_PROBLEM REQUIREMENTS_.
Copy the rows below, swapping each "grate" for "grille" and changing nothing else.

_GIVEN RECORDS_.

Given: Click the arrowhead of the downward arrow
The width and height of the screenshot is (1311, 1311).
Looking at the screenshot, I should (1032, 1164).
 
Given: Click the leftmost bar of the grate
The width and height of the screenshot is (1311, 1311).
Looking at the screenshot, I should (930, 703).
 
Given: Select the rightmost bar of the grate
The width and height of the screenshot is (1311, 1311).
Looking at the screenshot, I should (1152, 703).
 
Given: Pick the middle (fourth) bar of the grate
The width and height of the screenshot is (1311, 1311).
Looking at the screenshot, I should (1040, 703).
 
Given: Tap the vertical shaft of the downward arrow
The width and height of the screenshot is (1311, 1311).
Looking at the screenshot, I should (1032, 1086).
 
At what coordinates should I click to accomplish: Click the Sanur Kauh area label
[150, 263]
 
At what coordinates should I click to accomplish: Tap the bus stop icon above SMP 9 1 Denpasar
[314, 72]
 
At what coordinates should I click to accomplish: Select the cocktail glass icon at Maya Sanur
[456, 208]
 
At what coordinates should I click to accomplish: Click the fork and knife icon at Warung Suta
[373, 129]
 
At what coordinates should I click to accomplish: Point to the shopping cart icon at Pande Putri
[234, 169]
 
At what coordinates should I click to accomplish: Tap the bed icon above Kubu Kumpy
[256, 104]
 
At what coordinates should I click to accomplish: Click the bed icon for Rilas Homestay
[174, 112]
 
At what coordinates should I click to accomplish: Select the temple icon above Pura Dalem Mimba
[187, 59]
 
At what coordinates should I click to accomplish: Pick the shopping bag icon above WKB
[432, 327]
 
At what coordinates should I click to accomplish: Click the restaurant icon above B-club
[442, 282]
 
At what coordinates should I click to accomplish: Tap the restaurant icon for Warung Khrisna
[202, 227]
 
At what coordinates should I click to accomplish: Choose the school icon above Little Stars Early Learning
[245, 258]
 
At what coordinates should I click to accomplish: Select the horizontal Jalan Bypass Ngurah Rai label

_IN RESPONSE_.
Given: Click the arrowhead of the downward arrow
The width and height of the screenshot is (1311, 1311).
Looking at the screenshot, I should (1032, 1164).
 
Given: Click the leftmost bar of the grille
The width and height of the screenshot is (1311, 1311).
Looking at the screenshot, I should (930, 703).
 
Given: Select the rightmost bar of the grille
The width and height of the screenshot is (1311, 1311).
Looking at the screenshot, I should (1152, 703).
 
Given: Pick the middle (fourth) bar of the grille
The width and height of the screenshot is (1311, 1311).
Looking at the screenshot, I should (1040, 703).
 
Given: Tap the vertical shaft of the downward arrow
The width and height of the screenshot is (1311, 1311).
Looking at the screenshot, I should (1032, 1086).
 
At what coordinates should I click to accomplish: Click the Sanur Kauh area label
[150, 263]
 
At what coordinates should I click to accomplish: Tap the bus stop icon above SMP 9 1 Denpasar
[314, 72]
 
At what coordinates should I click to accomplish: Select the cocktail glass icon at Maya Sanur
[456, 208]
 
At what coordinates should I click to accomplish: Click the fork and knife icon at Warung Suta
[373, 129]
 
At what coordinates should I click to accomplish: Point to the shopping cart icon at Pande Putri
[234, 169]
 
At what coordinates should I click to accomplish: Tap the bed icon above Kubu Kumpy
[256, 104]
 
At what coordinates should I click to accomplish: Click the bed icon for Rilas Homestay
[174, 112]
 
At what coordinates should I click to accomplish: Select the temple icon above Pura Dalem Mimba
[187, 59]
 
At what coordinates should I click to accomplish: Pick the shopping bag icon above WKB
[432, 327]
 
At what coordinates should I click to accomplish: Click the restaurant icon above B-club
[442, 282]
 
At what coordinates should I click to accomplish: Tap the restaurant icon for Warung Khrisna
[202, 227]
 
At what coordinates should I click to accomplish: Choose the school icon above Little Stars Early Learning
[245, 258]
 
At what coordinates should I click to accomplish: Select the horizontal Jalan Bypass Ngurah Rai label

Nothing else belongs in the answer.